La place de la jeunesse dans la réflexion du pouvoir.

De bout en bout, la sémantique  du discours du roi relève, dans  sa globalité, de la théorie  pure, car il s’est attaché à marteler le message  classique  que la jeunesse, en effet, est  une richesse de ce pays, qu’il fait  tout pour elle , que,  par  le passé, nombre  d’initiatives  ont  été   entreprises pour  son  bien-être , son  mieux-être et son  savoir-être.  La traduction pratique,  dans la vie réelle de cette jeunesse tant flattée et mise en exergue, reste  totalement absente. Une bonne  intention, et un vœu pieux ne constituent pas un  projet de société, elle n’en est que l’amorce, insuffisante pour  engager un changement  réel  et la satisfaction des individus et de la collectivité.

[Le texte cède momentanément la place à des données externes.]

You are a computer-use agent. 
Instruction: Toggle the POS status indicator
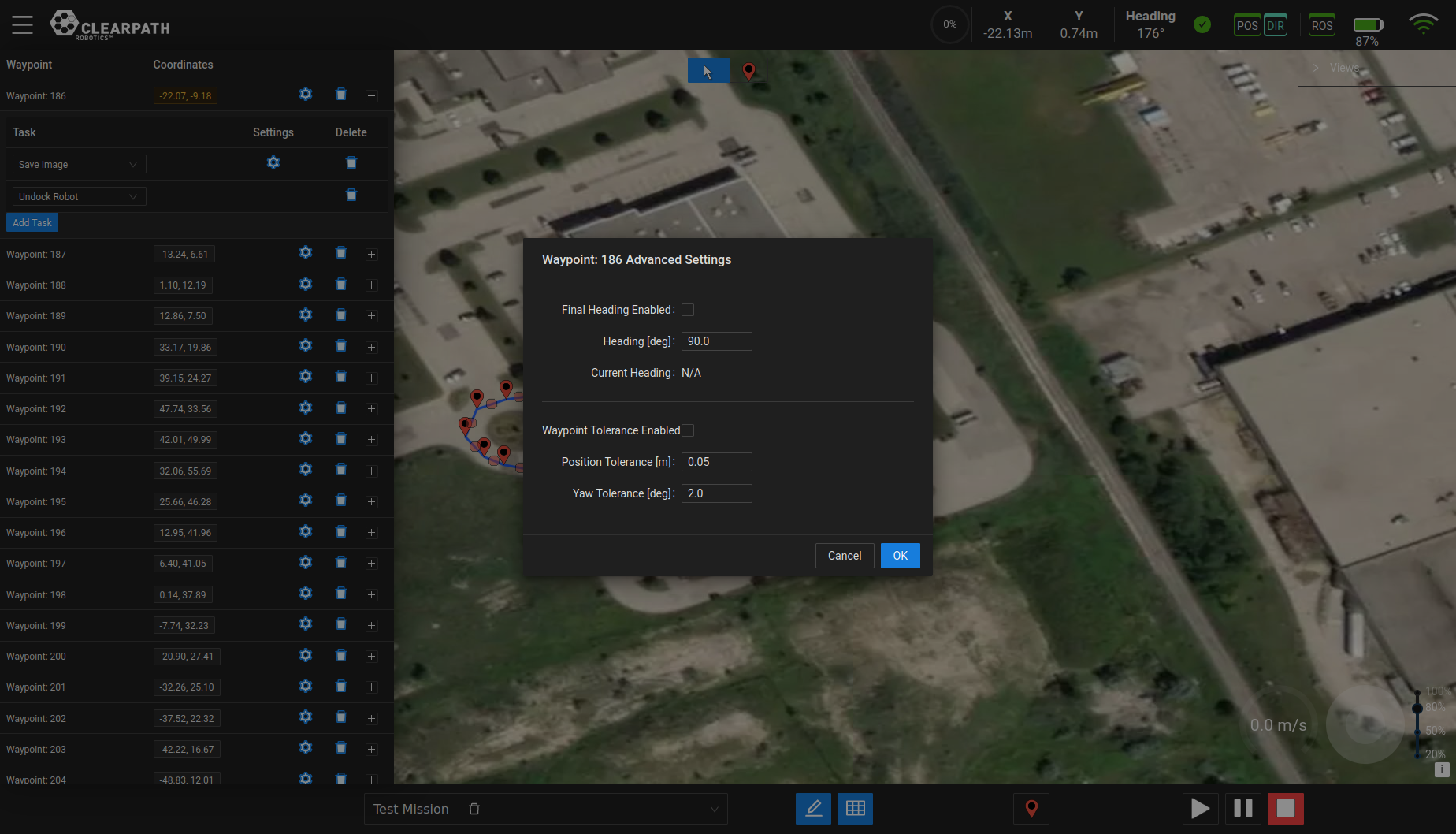point(1246,25)
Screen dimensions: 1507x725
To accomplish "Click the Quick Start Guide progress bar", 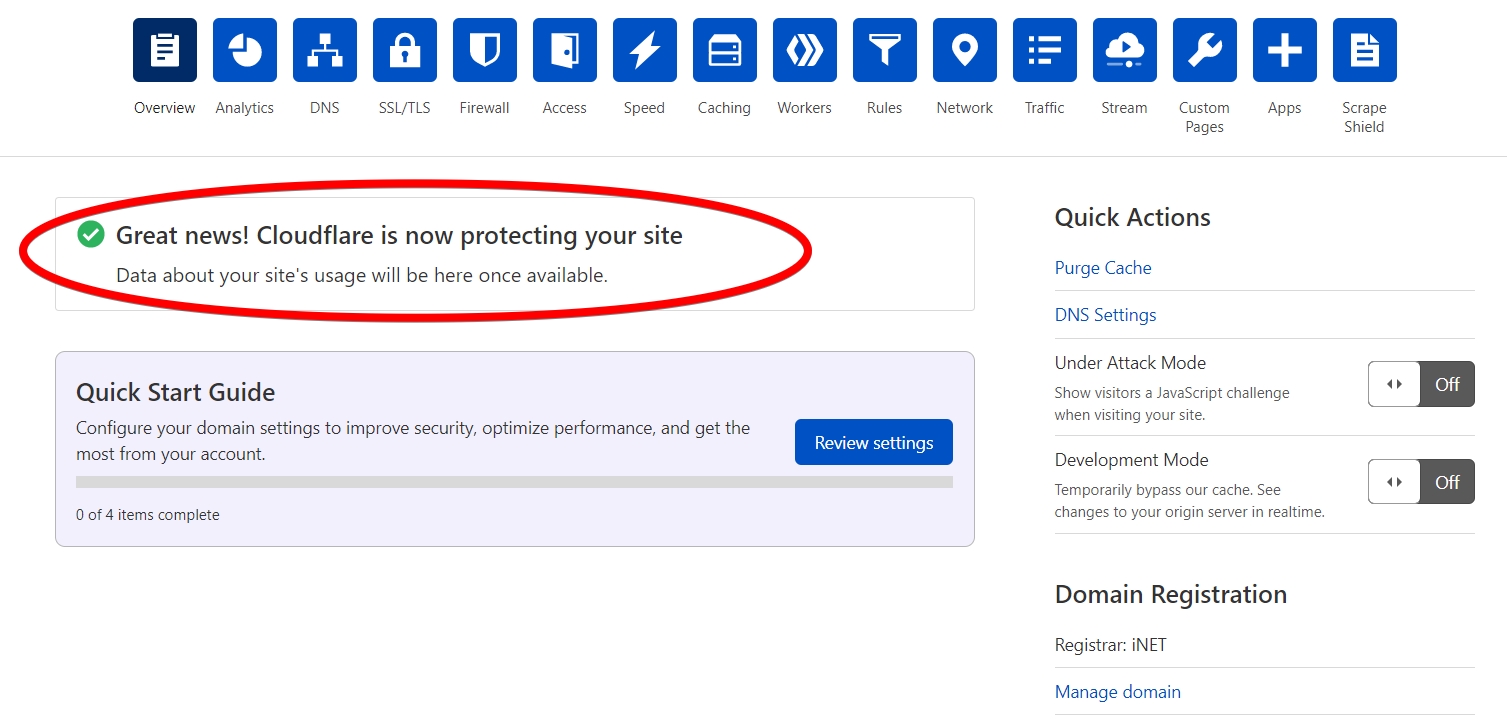I will tap(514, 482).
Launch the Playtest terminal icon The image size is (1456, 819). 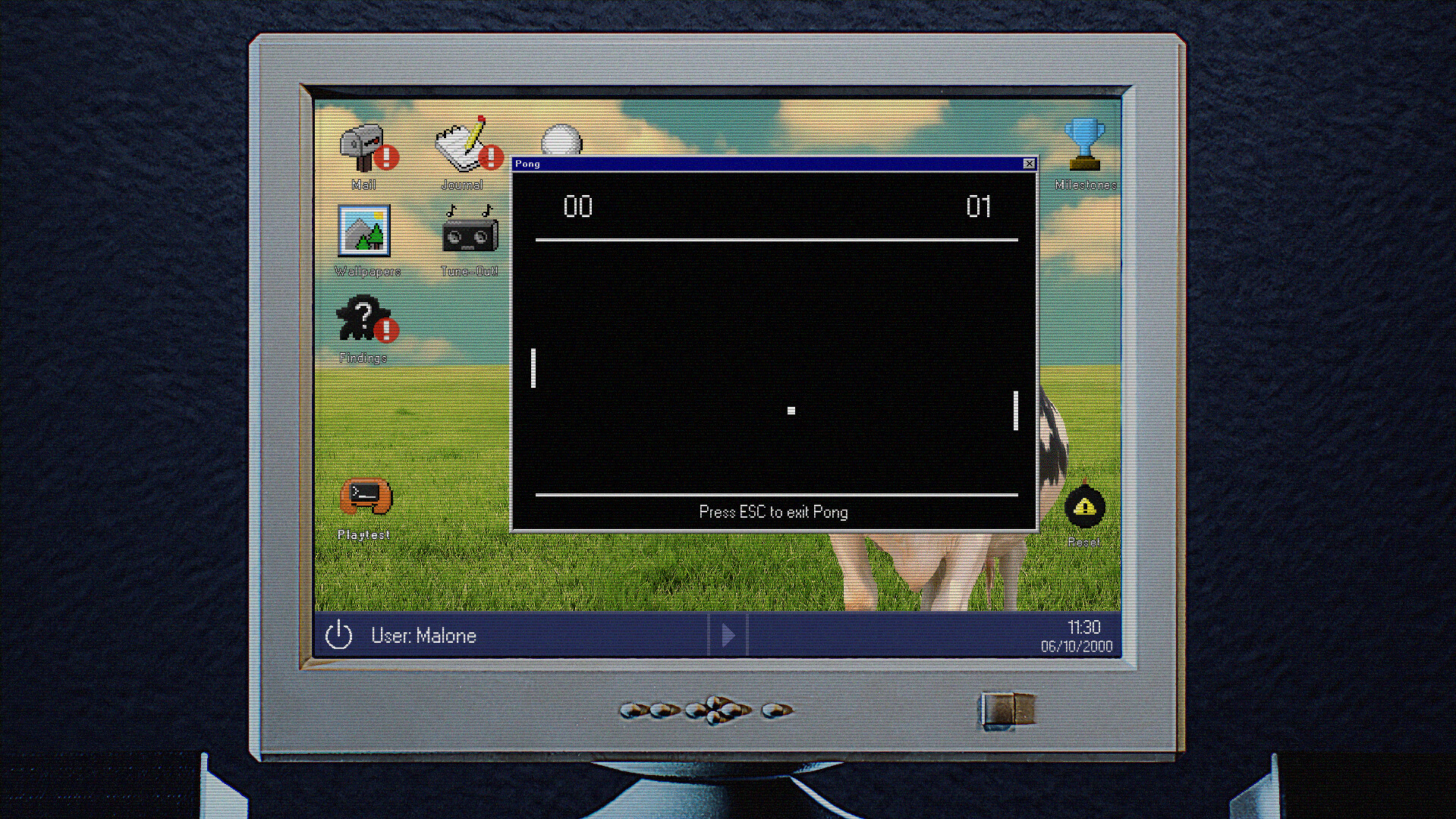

Nous  savons tous , à moins  d’être  malveillant et   de  mauvaise  foi, que la jeunesse   a  été   sacrifiée  sur l’autel des intérêts privés,  la  jeunesse   on n’en a rien à  cirer,   elle est perçue plus comme un fardeau, une aubaine que véritablement  comme un atout. Les politiques aiment bien parler d’elle mais désaffectionnent de l’écouter activement,  elle est désespérante, elle émigre  en Europe,  et  dans le monde,   dans l’espoir  de trouver de quoi  vivre et faire  vivre   leurs familles restées  au pays,  ils omettent que la  jeunesse  citoyenne , critique, celle qui parle et crie ses attentes  se trouve dans  les prisons,  à cause de l’arbitraire  et de la  justice, inexistante  dans ce pays,   à cause des  travers  et des absurdités  que vit   la société. Les seuls  responsables  dans  tout cela, sont   les acteurs  politiques dont le roi en est le plus éminent. La jeunesse  veut exister, dignement, bâtir son avenir, elle refuse les carcans  classiques  que lui impose le  système qui perdure encore en 2013,

De quelle  éducation  parle t on ? Des plus riches,  des plus puissants, des prédateurs,  des plus  aisés ? Je pense que oui, De quelle jeunesse s’agit il ? Celle  dont on a  enlevé  la pensée   créative, celle à laquelle  on a confisqué la citoyenneté ?   Evidemment que non.

Pour ce qui est de l’enseignement, il est largement en déça et en total  déphasage avec les  attentes et des espérances des familles marocaines  et cela ne date pas d’aujourd’hui.  Réformer  de fond en comble l’enseignement, oui, mais pas en   l’absence de la promotion d’une culture  citoyenne critique et solide, l’une ne va pas sans l’autre, ce que je ne  pense  que  ce soit dans les priorités du pouvoir.

En fait, au Maroc, le peuple vit théoriquement, tout reste à l’état de théorie. Les responsables sont foncièrement  détachés de ses soucis élémentaires, et  existentiels  et ils ne  font que chanter ses mérites, à des fins éminemment électoralistes et populistes,. Entretemps, aucune écoute active ne leur est consentie, sinon ça se saurait, et  les  gesticulations politiciennes ne  font  que s’accumuler, et  ayant pour  unique horizon des intérêts  restreints et personnels.